You left and we grew back. You are utterly gone. No one remembers you….

Land. You had it and we didn’t.

Now we’re back, in a small way, with humanitarian and spiritual programs (examples: The Mennonite Centre, and MBMSI Ukraine.) With tourists. With a monument. 

Kostash reminds that the land was Mennonite for only 128 years when the Revolution came. “A blink of the eye: that’s how long it had been Mennonite.”

What do we think of this memorial for a blink’s-long sojourn?

It’s low to the ground; it’s in a park. Surely children, curious and delighted, their cries of play ringing in Ukrainian, are going to climb into those spaces — if they can get away with it — and fill them with laughter and hope and the future. Will that be a welcome subversion of our own memorial?

I’d love to hear your thoughts.

Left with a void: the new Mennonite memorial in Ukraine

Monuments often bear witness to those who are missing, but the design of the granite monument unveiled to “Soviet Mennonite Victims of Tribulation, Stalinist Terror and Religious Oppression” in Zaporizhia, Ukraine on October 10, 2009 is particularly poignant about absence. Designed by Paul Epp, it consists of three life-size silhouettes: a woman, a man, and two children. The base is meant to represent a mantel upon which we keep pictures of those who we want to remember, says Epp, except that here “we are left with a void, with all of what that can represent.”

The International Mennonite Memorial Committee for the Former Soviet Union, has erected a number of memorials in the former Soviet Union, but according to a report of the event by Anne Konrad, this is the first one within the former USSR to memorialize all Soviet Mennonites.

Mennonite memorial (photo credit: T. Dyck)

 

Committee co-chair Peter Klassen (left) said, “This monument bears enduring witness to the suffering of many thousands who cannot speak for themselves,” and co-chair Harvey Dyck (at mic) said, “The story of 30,000 Soviet Mennonites… chronicles a tragic past and opens us more fully to the suffering and heroism of Ukrainians, Russians, Jews, peoples of Siberia and Central Asia and people around the world.” 
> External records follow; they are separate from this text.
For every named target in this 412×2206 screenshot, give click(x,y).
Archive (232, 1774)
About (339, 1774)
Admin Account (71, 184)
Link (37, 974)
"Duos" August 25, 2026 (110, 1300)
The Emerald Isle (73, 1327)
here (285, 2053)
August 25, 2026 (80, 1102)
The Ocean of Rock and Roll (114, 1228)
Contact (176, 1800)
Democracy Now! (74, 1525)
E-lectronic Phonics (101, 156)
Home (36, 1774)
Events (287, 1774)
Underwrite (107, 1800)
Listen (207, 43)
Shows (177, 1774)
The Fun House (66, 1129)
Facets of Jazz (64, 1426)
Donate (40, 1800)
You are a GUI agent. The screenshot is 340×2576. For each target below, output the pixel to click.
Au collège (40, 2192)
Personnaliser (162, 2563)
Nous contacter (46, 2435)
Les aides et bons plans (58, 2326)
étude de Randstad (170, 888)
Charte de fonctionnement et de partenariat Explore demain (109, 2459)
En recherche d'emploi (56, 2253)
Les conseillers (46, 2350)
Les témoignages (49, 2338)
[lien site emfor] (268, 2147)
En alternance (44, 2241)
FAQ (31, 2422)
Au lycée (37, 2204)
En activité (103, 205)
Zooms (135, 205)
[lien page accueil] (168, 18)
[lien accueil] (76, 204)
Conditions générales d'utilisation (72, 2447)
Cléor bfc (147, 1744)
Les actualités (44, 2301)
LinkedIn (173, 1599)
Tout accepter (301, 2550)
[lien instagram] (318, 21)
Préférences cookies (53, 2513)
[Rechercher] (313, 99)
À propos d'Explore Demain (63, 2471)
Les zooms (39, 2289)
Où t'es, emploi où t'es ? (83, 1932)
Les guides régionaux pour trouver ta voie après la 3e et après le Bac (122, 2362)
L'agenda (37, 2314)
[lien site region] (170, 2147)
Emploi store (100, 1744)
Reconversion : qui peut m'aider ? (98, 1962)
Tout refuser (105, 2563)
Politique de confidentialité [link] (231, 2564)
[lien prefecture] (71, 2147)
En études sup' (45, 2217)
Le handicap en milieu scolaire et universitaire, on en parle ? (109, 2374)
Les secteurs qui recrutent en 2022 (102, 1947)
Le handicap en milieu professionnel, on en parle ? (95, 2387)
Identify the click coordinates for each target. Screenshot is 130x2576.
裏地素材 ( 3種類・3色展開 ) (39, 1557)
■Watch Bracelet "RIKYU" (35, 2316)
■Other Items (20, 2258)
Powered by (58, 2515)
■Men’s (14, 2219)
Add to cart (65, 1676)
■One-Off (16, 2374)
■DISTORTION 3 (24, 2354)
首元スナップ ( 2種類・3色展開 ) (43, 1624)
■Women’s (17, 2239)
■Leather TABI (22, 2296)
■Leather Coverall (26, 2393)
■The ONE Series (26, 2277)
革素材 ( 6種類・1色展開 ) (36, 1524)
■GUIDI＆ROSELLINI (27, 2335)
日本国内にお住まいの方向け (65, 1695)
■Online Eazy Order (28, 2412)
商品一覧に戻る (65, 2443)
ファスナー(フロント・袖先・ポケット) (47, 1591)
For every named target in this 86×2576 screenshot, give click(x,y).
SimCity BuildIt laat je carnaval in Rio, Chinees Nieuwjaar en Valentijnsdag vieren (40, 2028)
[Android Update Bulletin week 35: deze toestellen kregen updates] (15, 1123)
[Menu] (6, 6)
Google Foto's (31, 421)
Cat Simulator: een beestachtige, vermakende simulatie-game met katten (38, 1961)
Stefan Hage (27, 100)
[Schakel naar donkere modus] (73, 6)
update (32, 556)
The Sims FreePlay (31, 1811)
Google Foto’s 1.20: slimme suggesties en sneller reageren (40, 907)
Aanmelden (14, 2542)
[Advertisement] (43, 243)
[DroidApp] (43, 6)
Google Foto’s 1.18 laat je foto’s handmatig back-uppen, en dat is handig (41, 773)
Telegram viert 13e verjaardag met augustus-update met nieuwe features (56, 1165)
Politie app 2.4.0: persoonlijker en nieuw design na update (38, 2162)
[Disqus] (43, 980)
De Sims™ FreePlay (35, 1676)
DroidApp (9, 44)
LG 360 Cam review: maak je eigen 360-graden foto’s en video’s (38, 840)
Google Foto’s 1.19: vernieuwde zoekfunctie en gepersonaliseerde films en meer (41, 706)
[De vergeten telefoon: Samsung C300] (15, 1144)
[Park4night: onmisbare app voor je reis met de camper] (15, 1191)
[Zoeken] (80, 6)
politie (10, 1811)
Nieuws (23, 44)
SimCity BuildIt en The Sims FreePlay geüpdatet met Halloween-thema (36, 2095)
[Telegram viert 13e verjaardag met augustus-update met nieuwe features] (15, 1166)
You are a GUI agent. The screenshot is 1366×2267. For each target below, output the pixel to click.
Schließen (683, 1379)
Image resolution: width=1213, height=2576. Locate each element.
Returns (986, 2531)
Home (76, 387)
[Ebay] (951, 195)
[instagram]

My grandparents were among those fortunate to escape what World War I and then the Russian Revolution unleashed, not to mention World War II and the long terrors of the Stalinist regime in the Soviet Union. But as was the case in so many families, others in their family were not. The difference in the fates of those who left and those who stayed were often literally the difference between life and death.

I can’t get my head around how arbitrary it all sometimes seems, except to engage in the linked theological practices of thanksgiving and lament, but let me raise to the void of the new memorial just a few faces and names that belong there.

Tina Woelk and children, 1917

 

My grandmother Helena (Harder) and her family came to Canada. Her older sister Tina (Woelk) did not. Here is Tina with her 9 children, photographed at the burial of her husband in 1917. The oldest son, David, third from the left, was murdered in the political turmoil of 1919. As for the three boys on the right: Jakob reached Germany during the Second World War and did not return to Russia; Gerhard disappeared in that same war; Kornelius simply disappeared. Helena, second from the left, died of cancer in Siberia in 1956, Siberia being shorthand for the family’s exile to the work settlements of the north. Peter, on the left, died in Karaganda, that name shorthand for exile to the coal-mining southeastern region.

This is about all I know about these relatives of mine, told by the daughter of Katharina (standing at her mother’s shoulder), who grew up in the Soviet system and eventually, after the Cold War ended, moved to Germany with her husband.

So many empty spaces, children and youth without descendants. Just faces on a photo and names on a scrap of paper.